◆ Tasks:
A. Which actuarial consulting firm does the UnitedHealth passage say the company hired?
B. Write the next part of the UnitedHealth passage, picking up after its last sentence.

The committee report: Much of the Senate Judiciary investigators' report focuses on details about how UnitedHealth "codes" specific types of patient health risk, such as obesity, chronic respiratory failure and rheumatoid arthritis.

The company employs a large patient health risk assessment team, sells patient risk assessment services to other health coverage providers, and publishes and sells guides to patient risk assessment, the investigators said.

In the section on risk assessments for patients with rheumatoid arthritis, the investigators reported that the nurse practitioners who handled UnitedHealth's home-based patient risk assessments during the period under review watched for signs that patients had rheumatoid arthritis even when the patients' physicians had not recorded rheumatoid arthritis diagnoses.

The nurse practitioners would look, for example, to see if patients had fingers bent in a shape that resembled a swan's neck. A "swan neck deformity" can be a sign of rheumatoid arthritis, an injury or other conditions.

UnitedHealth's team would search for evidence that a patient with swan neck deformity might have rheumatoid arthritis, according to the new report.

UnitedHealth has also taught the risk assessment providers that rheumatoid arthritis "can be used to support a diagnosis of immunodeficiency due to conditions classified elsewhere," and it encouraged the providers to classify nerve problems in patients with rheumatoid arthritis as "rheumatoid polyneuropathy" rather than as simple "polyneuropathy," according to the report.

UnitedHealth's reports: UnitedHealth hired Milliman, an actuarial consulting firm, to produce a detailed report on the value of the Medicare Advantage program to the federal government and a second report on annual enrollee costs for Medicare enrollees with different types of coverage.

The value analysis shows that Medicare Advantage plans get an average of $1,117 per enrollee per month from the federal government, or 9% less than what the federal government spends on traditional Medicare enrollees.

The average cost of administration and profits is about $139 per enrollee per month at the Medicare Advantage plans, compared with average administrative costs of just $15 per enrollee per month at traditional Medicare, but the Medicare Advantage plans are so much more efficient that they can spend an average of $188 per enrollee per month on extra services, such as dental coverage, according to the analysis.

◆ Stored data:

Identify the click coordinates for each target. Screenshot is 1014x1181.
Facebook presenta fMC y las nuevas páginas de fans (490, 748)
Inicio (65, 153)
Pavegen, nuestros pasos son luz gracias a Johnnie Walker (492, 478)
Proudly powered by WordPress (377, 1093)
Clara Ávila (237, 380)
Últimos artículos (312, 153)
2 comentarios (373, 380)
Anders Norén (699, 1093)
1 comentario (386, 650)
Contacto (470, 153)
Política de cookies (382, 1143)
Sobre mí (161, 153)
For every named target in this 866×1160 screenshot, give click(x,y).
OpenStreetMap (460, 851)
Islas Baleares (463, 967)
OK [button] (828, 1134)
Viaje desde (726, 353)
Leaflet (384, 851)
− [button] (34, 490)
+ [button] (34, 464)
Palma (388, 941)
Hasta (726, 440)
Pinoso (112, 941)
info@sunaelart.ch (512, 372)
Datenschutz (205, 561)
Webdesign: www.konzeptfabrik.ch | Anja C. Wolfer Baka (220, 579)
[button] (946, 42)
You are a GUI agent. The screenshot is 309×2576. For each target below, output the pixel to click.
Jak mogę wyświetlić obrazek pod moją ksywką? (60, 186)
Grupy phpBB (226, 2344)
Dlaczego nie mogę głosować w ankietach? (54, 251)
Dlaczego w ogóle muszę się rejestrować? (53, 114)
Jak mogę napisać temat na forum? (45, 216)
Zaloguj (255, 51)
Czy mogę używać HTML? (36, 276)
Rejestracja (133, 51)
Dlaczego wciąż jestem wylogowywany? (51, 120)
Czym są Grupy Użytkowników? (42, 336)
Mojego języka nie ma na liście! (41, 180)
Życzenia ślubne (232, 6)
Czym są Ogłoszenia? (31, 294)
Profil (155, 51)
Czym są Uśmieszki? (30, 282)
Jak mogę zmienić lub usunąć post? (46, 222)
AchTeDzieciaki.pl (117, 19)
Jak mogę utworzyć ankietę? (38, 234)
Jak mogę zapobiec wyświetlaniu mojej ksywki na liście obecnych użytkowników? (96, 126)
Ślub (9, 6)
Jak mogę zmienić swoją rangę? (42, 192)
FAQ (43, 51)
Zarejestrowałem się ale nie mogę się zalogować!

◆ Answers given:
A. Milliman.

B.
Some analysts have suggested that spending on Medicare Advantage enrollees is lower because people who sign up for these plans tend to be healthier than traditional Medicare enrollees, but the Milliman analysts said Medicare Advantage plans would still be less expensive for the government, after adjustment for enrollee health, even if their enrollees were about 10% healthier than traditional Medicare enrollees.

The Milliman enrollee cost report includes a table showing average premiums, average enrollee out-of-pocket costs and average Medigap policy premiums in all 50 states and the District of Columbia.

In Alabama, for example, the average premium for a Medicare Advantage plan with prescription coverage was $2,266 per year in 2025, the average out-of-pocket cost for the enrollees was $1,431 per year, and the average premium spending for Medigap plan G coverage is $6,060 per year.

For the enrollees, combining traditional Medicare coverage with a stand-alone drug plan and a Medigap plan G policy is more than twice as expensive as getting a Medicare Advantage plan that includes drug coverage, according to the analysis.

UnitedHealth's own coding concerns: Although some parts of UnitedHealth collect cash based on risk scores from the federal government, other parts pay physicians, hospitals and other health care providers based on procedure and diagnosis codes.

UnitedHealth's own businesses sometimes go to court when they believe providers are using aggressive coding strategies to make patients look sicker than they are. UnitedHealth's UnitedHealthcare unit is currently suing Team Health, an emergency services provider, over coding intensity concerns in the U.S. District Court for the Eastern District of Tennessee.